PROBLEM TO SOLVE >>
Switch "readout" to "display" in the records that begin at the line containing "Task: Click the Vol 3 M volume readout" and stop after the line containing "Action: pyautogui.click(x=826, y=51)". Write out those lines again with nothing else changed.

INPUT DATA >>

------

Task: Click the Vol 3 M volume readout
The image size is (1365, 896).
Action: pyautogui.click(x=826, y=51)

------

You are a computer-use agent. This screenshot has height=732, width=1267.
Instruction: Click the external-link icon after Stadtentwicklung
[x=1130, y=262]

------

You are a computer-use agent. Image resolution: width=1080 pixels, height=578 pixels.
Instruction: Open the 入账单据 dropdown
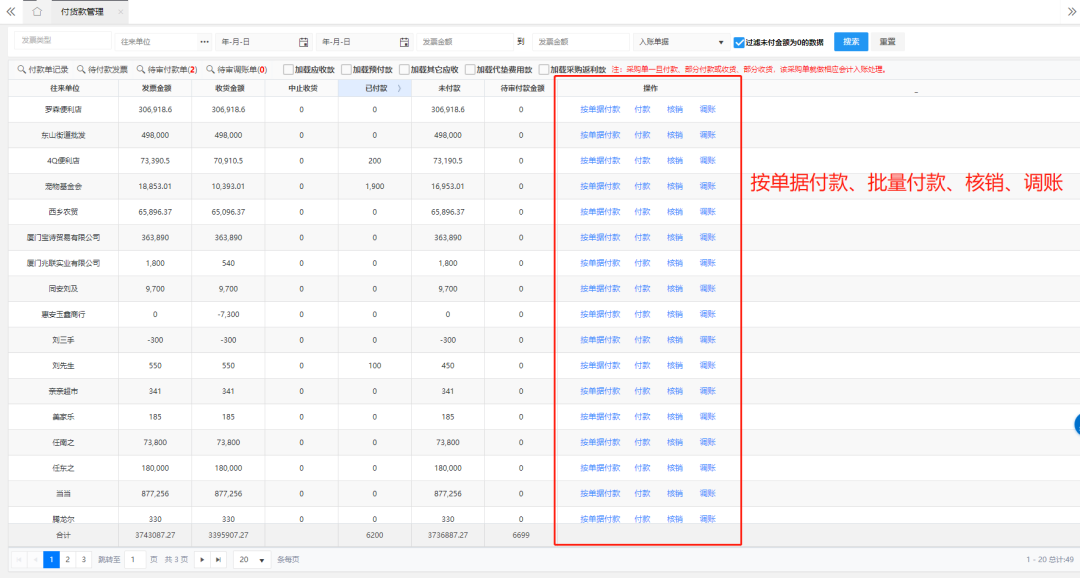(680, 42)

------

SOLUTION TO THIS PROBLEM >>
Task: Click the Vol 3 M volume display
The image size is (1365, 896).
Action: pyautogui.click(x=826, y=51)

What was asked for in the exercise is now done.